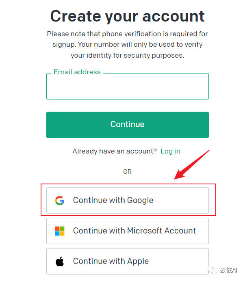Click the Create your account heading
This screenshot has height=281, width=245.
(x=127, y=16)
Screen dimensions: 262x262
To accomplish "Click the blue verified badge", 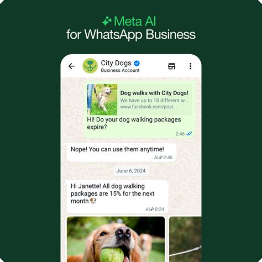I will pos(137,63).
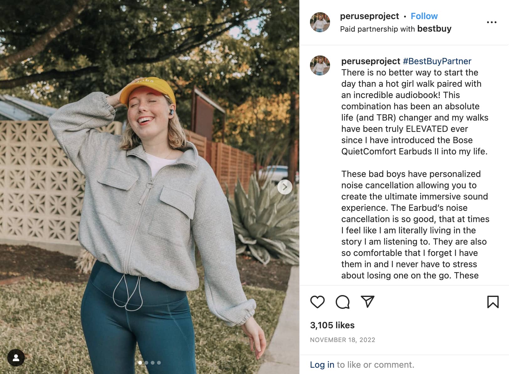Open comments via the speech bubble icon

pos(343,302)
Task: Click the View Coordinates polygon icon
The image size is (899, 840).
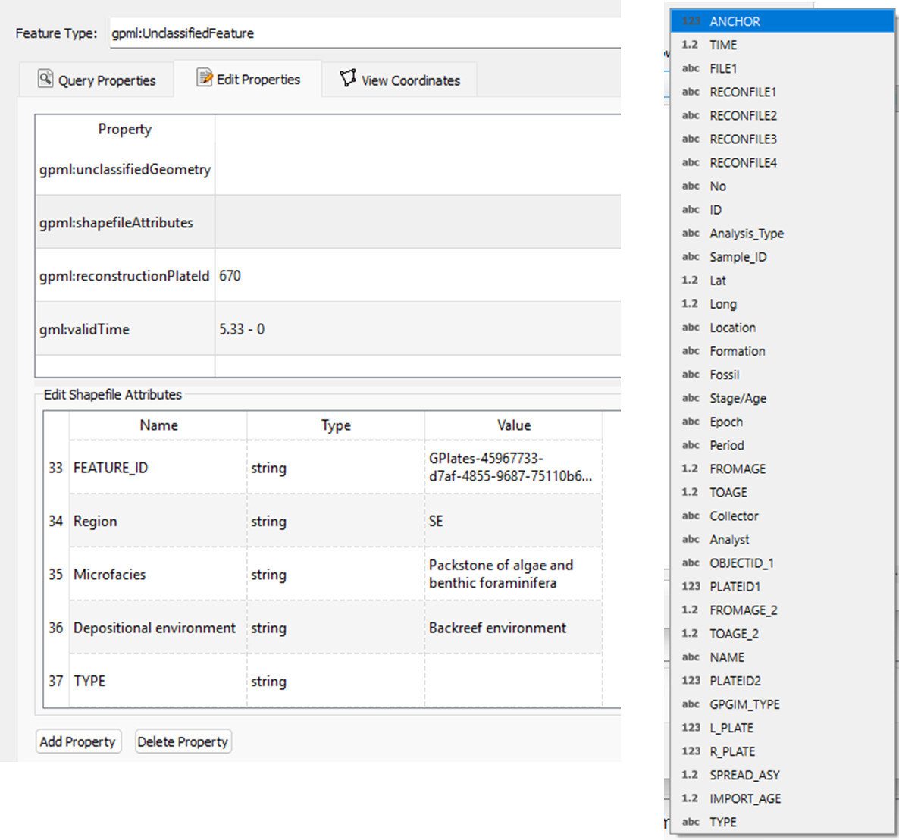Action: point(348,78)
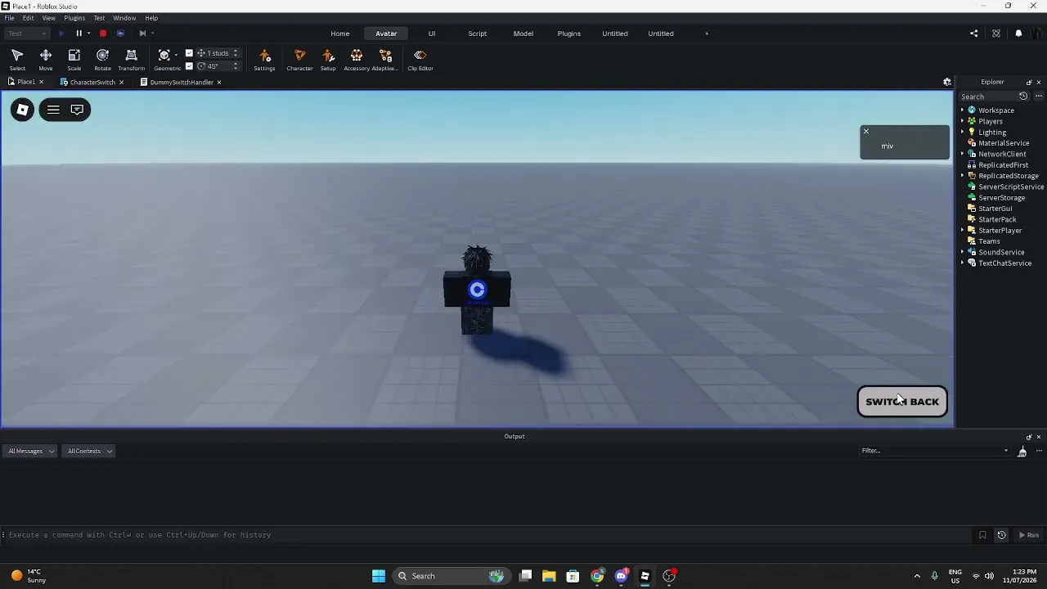Image resolution: width=1047 pixels, height=589 pixels.
Task: Choose the Rotate tool
Action: (102, 59)
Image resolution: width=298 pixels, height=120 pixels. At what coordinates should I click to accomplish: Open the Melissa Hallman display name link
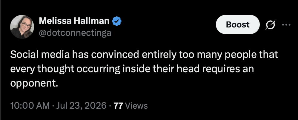coord(74,21)
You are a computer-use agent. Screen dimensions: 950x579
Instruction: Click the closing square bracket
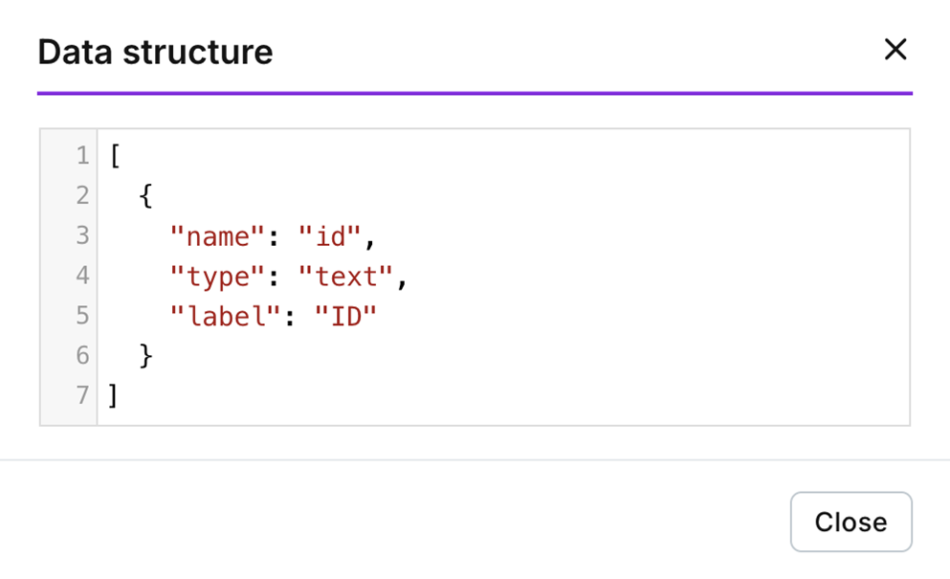point(114,395)
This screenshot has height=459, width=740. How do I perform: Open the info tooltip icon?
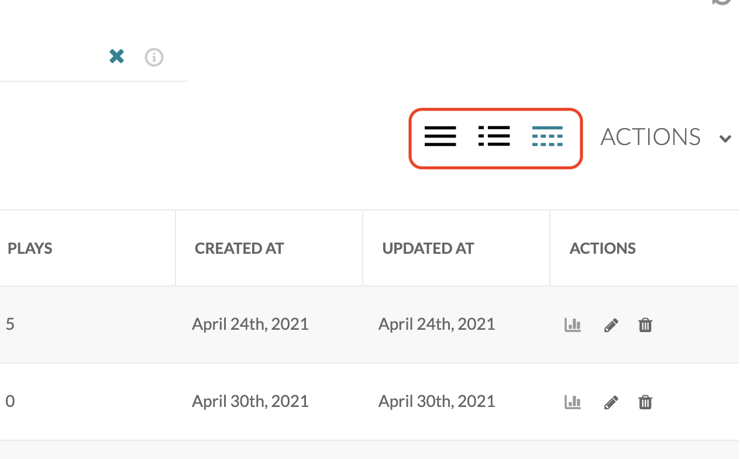point(154,57)
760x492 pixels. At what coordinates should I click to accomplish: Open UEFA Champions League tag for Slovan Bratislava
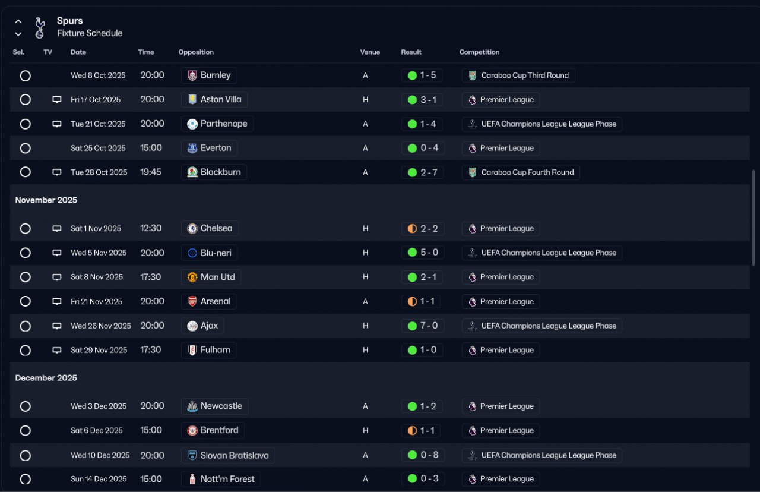pyautogui.click(x=542, y=456)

* [Directions]: Format the lines starting at the one containing "You are a computer-use" and ending at the last line of the items as a numbered list, skipping any blank lines and leaving out the pictures.

* [Exercise answer]:
1. You are a computer-use agent. Screen dimensions: 950x579
2. Instruction: Click the closing square bracket
3. point(114,395)
4. This screenshot has height=459, width=740. How do I perform: Open the info tooltip icon?
5. point(154,57)
6. 760x492 pixels. At what coordinates should I click to accomplish: Open UEFA Champions League tag for Slovan Bratislava
7. pyautogui.click(x=542, y=456)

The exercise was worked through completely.